Aarhus University Seal

New EU project aims to reduce tail biting and docking of tails in pigs

Can tail-biting in pigs be avoided without the farmer having to resort to docking the pigs’ tails? Scientists from eight different countries are collaborating on finding solutions using different approaches to the problem.

[Translate to English:] Forskere fra flere lande undersøger forskellige muligheder for at undgå halekupering og halebid hos grise. Foto: Colourbox

Scientists from Aarhus University are collaborating with scientists from seven other countries on a new research project on how to prevent one of the major behavioural problems on commercial pig farms: tail biting. The aim of the collaboration is to yield new knowledge which will help to remove the need for tail docking, the currently widespread preventive practice of cutting off part of the tails of young piglets.

- Our goal is to reduce tail-biting using other methods than docking of the pigs’ tails. This would prevent the pain associated with docking in the pigs and ease the work load of the farmers, says senior scientist Lene Juul Pedersen from Aarhus University.

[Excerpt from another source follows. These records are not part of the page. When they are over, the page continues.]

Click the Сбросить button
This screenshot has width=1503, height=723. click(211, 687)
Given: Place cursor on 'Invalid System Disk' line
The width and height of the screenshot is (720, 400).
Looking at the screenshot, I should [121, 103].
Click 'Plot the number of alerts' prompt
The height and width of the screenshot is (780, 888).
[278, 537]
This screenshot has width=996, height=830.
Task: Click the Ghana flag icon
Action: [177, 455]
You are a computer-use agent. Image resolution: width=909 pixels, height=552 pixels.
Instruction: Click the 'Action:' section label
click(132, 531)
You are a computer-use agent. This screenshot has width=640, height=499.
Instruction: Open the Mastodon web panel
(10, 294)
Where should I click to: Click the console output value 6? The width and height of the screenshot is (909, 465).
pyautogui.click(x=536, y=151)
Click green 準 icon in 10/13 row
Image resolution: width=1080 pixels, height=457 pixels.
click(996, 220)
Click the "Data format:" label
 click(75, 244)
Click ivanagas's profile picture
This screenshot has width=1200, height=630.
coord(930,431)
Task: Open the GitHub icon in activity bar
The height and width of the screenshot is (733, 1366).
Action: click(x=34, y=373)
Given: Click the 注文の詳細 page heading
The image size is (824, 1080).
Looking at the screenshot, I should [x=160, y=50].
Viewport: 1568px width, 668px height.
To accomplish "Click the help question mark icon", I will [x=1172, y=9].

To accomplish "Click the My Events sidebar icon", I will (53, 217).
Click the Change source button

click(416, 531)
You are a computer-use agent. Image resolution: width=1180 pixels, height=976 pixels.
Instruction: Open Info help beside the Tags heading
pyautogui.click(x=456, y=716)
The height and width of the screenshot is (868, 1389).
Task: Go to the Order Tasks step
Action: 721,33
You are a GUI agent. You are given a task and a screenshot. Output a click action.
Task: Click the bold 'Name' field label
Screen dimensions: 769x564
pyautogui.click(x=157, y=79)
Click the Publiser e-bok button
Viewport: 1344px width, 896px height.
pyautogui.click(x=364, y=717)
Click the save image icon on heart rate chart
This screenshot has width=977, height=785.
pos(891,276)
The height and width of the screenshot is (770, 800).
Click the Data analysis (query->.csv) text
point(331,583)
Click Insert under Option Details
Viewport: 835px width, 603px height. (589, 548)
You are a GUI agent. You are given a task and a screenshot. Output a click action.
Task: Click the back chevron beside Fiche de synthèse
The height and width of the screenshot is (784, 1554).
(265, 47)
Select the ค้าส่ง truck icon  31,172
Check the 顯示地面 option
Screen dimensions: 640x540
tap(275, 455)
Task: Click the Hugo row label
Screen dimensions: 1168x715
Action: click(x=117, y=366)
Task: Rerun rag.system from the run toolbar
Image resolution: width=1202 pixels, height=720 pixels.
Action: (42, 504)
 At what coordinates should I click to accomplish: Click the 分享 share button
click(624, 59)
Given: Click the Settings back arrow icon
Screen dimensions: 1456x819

Tail biting is one of the major problems in modern pig production, both in terms of animal welfare and production economy. It is an abnormal behaviour that can result from several causes, such as stress, illness, poor indoor air quality or competition for food or water. One of the main causes is lack of materials that the pigs can chew on or root.


Pigs have a strong innate need for exploring their environment by chewing, biting, rooting and manipulating various objects and materials. When there are not enough exploration and manipulation substrates in the pen, biting can get redirected to other pigs, especially their ears and tails. This may result in tail biting.


Cutting tails poses problems

In many European countries, tail docking – the practice of cutting part of the piglets’ tails at a young age – is used to control the problem. While this does reduce the risk of being bitten, it causes pain during cutting. Is also possible that damage to the tail nerves caused by docking can alter the sensitivity of the tail to touch for the rest of the pig’s life.


Some farmers, consumers, legislators and others would like to stop the practice of tail docking. The EU pig directive states that tail docking can only be used if other means of preventing the behaviour have been tried. In some countries, for example Sweden, Norway and Finland, the practice of tail docking is already banned. These countries therefore provide an opportunity for testing methods to prevent tail biting without needing to dock.


Understanding and preventing tail-biting

The FareWellDock project is a three-year research project beginning in the  autumn of 2013 in Denmark,  the UK, France, the Netherlands, , Sweden, Norway, Finland and the USA. The overall aim is to supply necessary information for quantitative risk assessment of tail biting, and to stimulate the development towards a non-docking situation in the EU.

Research will be carried out in three complementary international researcher activities. One group will delve into developing improved measures to prevent tail biting. An essential part is research into reasons for tail-biting outbreaks, i.e. which factors in the daily life on farms actually trigger this unnatural behaviour. .


Another research group will develop methods to assess what constitutes a sufficient  quantity of straw or other chewing and rooting materials to satisfy the pigs’ need to explore and therefore reduce tail biting risk, and how to improve the feasibility of using straw on farms with different manure systems.


The third group of scientists will focus on finding out what actually happens to the piglets that are tail-docked. They will investigate how much pain piglets feel during docking, whether this results in long-term pain and how this compares to the pain which is experienced by pigs which are tail bitten should an outbreak occur.


The project is led by Professor Anna Valros of the University of Helsinki in Finland. The other research institutes participating in the project are Scotland’s Rural College and Newcastle University in the UK, INRA in France, Aarhus University in Denmark, Wageningen UR Livestock Research in the Netherlands, SLU in Sweden, the Norwegian School of Veterinary Science, and USDA-ARS in USA.


The project is part of the European Animal Health and Welfare ERA-net initiative (ANIHWA) which aims at increasing cooperation of national research programmes on the health and welfare of farm animals.